Water park in Huby, Wrocław, Poland

Aquapark Wrocław is a Water park in Huby, Wrocław, in the Lower Silesian Voivodeship of Poland.

== Description ==
The complex includes indoor and outdoor recreational pools, an indoor sports pool, a fitness club and saunas, available all year round. Aquapark Wrocław is open 7 days a week.

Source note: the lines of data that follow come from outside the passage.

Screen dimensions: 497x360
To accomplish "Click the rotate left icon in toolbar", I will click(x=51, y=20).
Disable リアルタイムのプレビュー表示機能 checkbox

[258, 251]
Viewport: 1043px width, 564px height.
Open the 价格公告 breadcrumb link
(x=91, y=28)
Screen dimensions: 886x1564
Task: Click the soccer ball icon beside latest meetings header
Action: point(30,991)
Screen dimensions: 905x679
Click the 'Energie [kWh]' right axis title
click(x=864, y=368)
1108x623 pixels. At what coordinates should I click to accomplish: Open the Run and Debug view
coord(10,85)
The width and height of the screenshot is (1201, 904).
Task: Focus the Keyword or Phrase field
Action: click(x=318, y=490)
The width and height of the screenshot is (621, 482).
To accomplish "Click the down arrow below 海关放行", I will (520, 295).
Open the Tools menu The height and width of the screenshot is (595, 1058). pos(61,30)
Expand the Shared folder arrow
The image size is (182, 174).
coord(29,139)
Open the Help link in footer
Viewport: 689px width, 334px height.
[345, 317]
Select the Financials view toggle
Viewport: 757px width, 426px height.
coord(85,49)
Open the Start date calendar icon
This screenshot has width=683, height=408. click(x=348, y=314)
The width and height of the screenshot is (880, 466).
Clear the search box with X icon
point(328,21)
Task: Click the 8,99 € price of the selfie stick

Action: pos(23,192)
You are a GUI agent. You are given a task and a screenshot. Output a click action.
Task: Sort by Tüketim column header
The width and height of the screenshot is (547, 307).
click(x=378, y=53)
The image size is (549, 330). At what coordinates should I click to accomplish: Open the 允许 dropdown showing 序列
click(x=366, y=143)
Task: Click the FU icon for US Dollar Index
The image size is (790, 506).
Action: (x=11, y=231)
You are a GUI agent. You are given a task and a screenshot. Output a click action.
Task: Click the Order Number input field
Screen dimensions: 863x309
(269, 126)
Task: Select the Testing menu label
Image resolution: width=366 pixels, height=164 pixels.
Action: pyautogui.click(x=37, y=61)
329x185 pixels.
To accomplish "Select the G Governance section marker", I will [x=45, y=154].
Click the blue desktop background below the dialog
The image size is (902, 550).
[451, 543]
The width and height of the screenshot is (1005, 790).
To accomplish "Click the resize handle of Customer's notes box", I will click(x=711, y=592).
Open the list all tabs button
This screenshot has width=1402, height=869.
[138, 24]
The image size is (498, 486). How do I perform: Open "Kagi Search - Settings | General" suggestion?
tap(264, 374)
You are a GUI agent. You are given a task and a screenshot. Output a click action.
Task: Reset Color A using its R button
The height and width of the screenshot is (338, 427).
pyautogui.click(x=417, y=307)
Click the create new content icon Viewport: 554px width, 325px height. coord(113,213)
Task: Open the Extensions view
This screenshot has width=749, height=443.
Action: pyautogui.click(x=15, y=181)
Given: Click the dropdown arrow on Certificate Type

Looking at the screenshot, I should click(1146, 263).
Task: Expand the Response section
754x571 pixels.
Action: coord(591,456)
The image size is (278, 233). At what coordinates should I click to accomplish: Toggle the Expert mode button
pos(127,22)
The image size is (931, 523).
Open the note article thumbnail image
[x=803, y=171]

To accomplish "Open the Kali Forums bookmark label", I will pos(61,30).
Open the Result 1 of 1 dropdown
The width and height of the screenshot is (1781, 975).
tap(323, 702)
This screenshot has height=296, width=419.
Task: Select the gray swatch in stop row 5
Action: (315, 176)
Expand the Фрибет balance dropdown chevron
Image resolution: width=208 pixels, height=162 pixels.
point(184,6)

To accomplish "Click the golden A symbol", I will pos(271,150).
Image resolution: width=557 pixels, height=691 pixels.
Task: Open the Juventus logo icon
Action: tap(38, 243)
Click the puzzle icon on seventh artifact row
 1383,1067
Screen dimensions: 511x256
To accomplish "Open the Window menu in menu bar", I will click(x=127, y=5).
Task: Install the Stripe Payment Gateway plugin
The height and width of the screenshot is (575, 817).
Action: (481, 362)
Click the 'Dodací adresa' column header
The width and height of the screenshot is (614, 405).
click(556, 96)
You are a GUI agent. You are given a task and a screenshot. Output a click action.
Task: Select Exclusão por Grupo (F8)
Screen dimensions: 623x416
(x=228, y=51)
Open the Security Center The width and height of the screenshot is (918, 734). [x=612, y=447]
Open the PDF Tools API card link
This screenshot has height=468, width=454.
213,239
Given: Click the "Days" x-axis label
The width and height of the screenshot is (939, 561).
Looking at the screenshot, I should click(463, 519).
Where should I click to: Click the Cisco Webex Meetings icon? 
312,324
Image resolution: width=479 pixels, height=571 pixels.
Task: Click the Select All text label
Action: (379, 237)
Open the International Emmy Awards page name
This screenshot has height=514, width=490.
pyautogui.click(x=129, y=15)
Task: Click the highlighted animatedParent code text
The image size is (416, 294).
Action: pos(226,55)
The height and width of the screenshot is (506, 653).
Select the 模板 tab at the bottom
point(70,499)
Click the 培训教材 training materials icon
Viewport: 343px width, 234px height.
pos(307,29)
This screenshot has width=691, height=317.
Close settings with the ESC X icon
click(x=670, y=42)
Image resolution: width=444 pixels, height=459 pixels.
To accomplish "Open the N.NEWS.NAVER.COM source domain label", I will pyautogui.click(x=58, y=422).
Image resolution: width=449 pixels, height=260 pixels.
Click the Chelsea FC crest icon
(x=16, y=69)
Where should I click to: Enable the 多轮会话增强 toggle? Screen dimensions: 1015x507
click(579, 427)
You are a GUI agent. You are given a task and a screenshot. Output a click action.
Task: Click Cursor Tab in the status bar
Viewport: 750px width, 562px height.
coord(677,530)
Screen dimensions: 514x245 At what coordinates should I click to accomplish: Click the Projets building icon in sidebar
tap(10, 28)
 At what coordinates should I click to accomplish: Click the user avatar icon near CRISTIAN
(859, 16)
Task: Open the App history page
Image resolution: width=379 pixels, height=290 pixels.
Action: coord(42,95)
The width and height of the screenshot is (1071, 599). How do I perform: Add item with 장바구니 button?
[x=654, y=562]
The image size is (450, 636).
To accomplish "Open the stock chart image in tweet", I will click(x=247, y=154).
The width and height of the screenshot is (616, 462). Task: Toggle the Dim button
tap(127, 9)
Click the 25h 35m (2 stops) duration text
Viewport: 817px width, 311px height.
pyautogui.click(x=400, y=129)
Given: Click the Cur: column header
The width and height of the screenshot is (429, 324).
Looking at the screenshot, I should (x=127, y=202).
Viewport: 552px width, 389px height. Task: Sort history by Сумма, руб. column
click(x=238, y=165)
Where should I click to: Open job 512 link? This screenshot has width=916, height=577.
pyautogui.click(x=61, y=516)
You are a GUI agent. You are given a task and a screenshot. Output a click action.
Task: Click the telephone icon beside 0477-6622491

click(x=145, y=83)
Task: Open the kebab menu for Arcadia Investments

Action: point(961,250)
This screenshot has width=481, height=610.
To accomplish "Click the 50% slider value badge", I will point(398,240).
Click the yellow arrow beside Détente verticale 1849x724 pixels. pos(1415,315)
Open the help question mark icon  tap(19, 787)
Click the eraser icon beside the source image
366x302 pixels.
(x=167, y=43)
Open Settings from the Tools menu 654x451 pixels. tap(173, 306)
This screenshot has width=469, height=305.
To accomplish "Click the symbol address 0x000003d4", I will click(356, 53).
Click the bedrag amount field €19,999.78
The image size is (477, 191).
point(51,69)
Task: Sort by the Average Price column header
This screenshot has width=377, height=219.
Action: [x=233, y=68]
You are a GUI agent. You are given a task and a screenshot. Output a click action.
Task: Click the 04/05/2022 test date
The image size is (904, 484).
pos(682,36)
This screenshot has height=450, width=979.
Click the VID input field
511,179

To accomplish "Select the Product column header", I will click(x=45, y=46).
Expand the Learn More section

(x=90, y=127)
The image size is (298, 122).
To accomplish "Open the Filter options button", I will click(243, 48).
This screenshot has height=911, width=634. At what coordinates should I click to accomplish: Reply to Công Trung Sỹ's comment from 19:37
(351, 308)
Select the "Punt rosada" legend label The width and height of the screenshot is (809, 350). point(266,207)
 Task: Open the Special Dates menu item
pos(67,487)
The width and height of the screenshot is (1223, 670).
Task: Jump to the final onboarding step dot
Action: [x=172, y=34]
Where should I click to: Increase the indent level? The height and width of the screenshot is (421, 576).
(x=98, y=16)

In 2017, the Aquapark was visited by 1.7 million people. It was the most frequently visited aquapark in Poland and the third in Europe.

== Water park ==
An extensive complex of pools of various depths and temperatures, full of attractions (including slides, a Jacuzzi, a wave pool, a "lazy river", Children's Bay and outdoor pools). A family section with a paddling pool, a pirate ship and a slide has been specially designed for the youngest. The area of the complex is 3558.8 m^{2}.

=== Attractions ===

- Wave pool (temperature 30 °C, depth 0–200 cm)
- Lazy river (temperature 32 °C, depth 70 cm)
- Children's area with swimming pool (temp. 35 °C, depth up to 50 cm) and paddling pool (temp. 35 °C, depth 15 cm), pirate ship and water cannons
- Four Jacuzzis (temperature 35 °C, depth 90 cm)
- Outdoor brine pool (temperature 32 °C, depth 135 cm)
- Outdoor recreational pool (temperature 32 °C, depth 135 cm)
- 35-meter outdoor swimming pool
- Outdoor shower tray
- Swimming pool (temperature 28.5 °C, depth 180 cm to 200 cm and one lane 90 cm deep)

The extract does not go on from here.